Reproduce the entire listing below line for line, omitting the pictures.

-- start of Information given --

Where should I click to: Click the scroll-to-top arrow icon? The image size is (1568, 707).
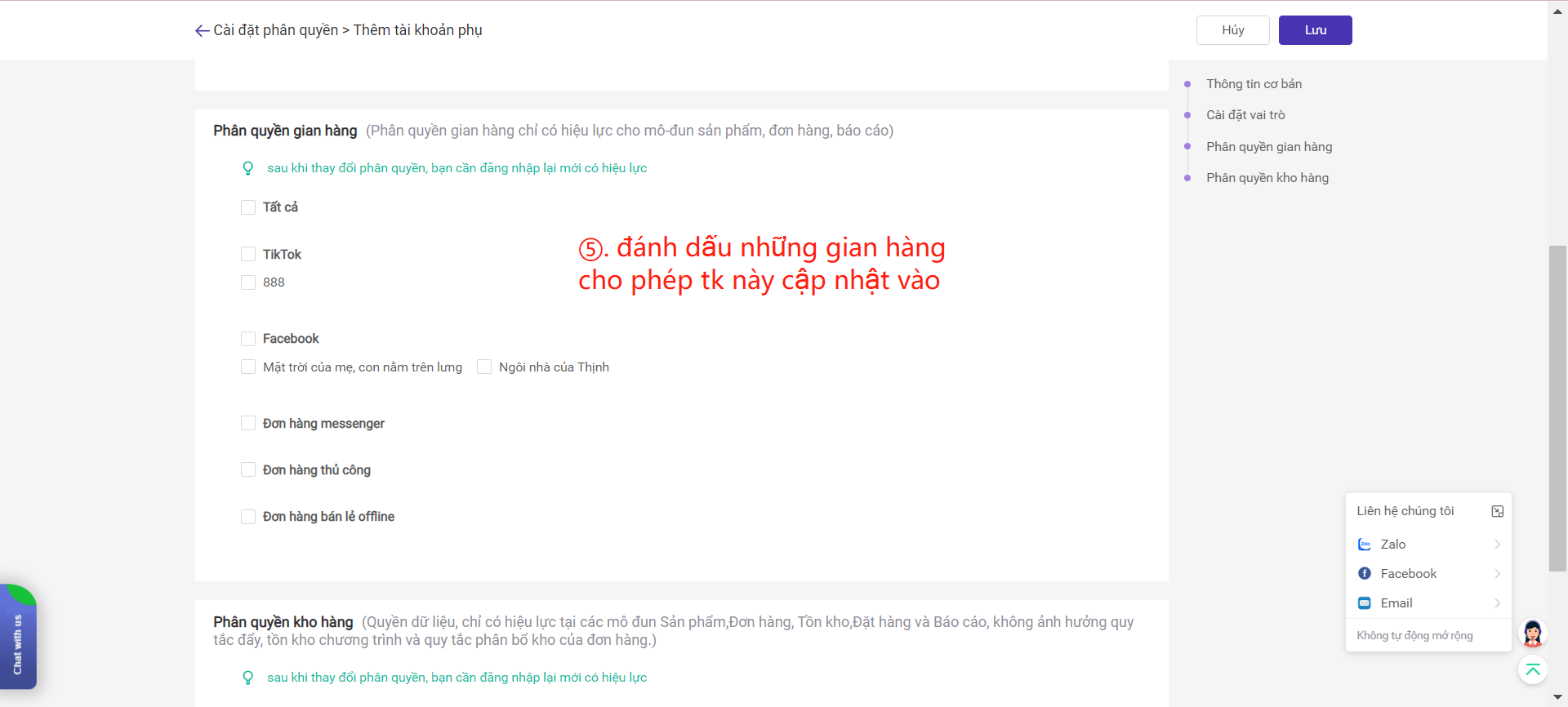[1532, 670]
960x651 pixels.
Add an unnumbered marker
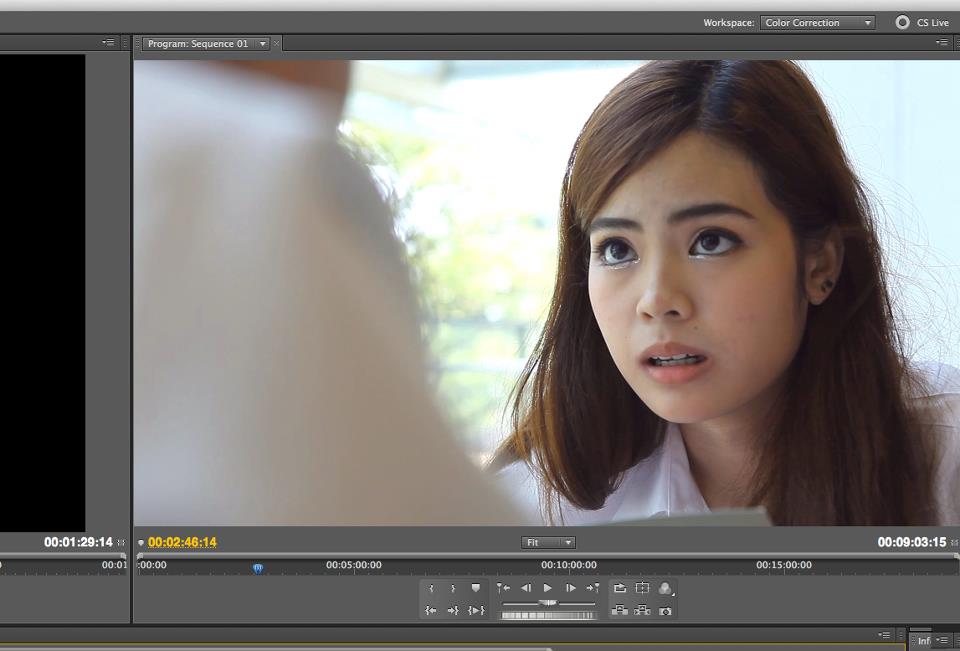[476, 589]
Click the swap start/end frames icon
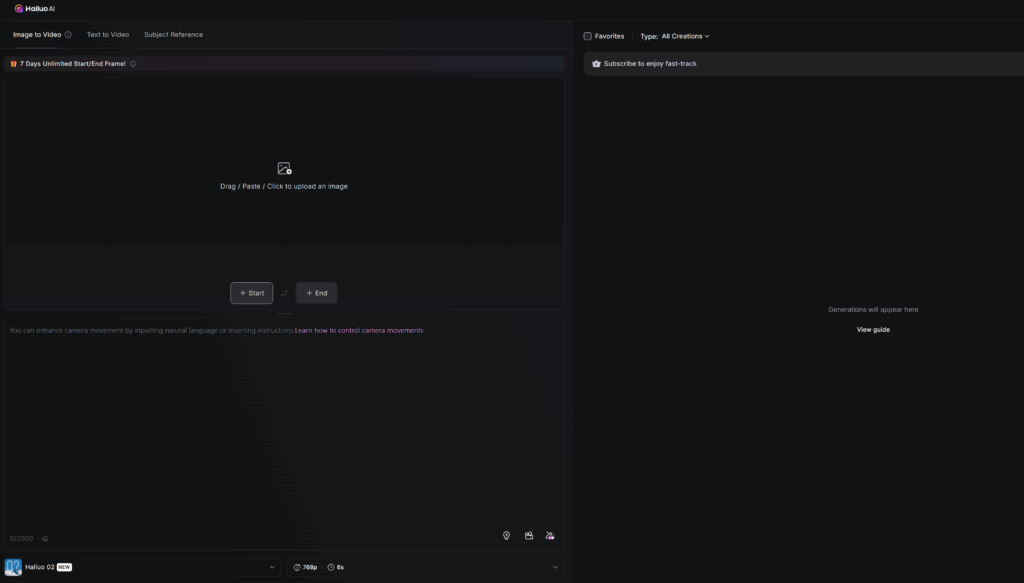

-- end of Information given --

◆ **Result of this exercise**
Where should I click to: Click the scroll-to-top arrow icon? The image size is (1568, 707).
[1532, 670]
960x651 pixels.
Add an unnumbered marker
[476, 589]
Click the swap start/end frames icon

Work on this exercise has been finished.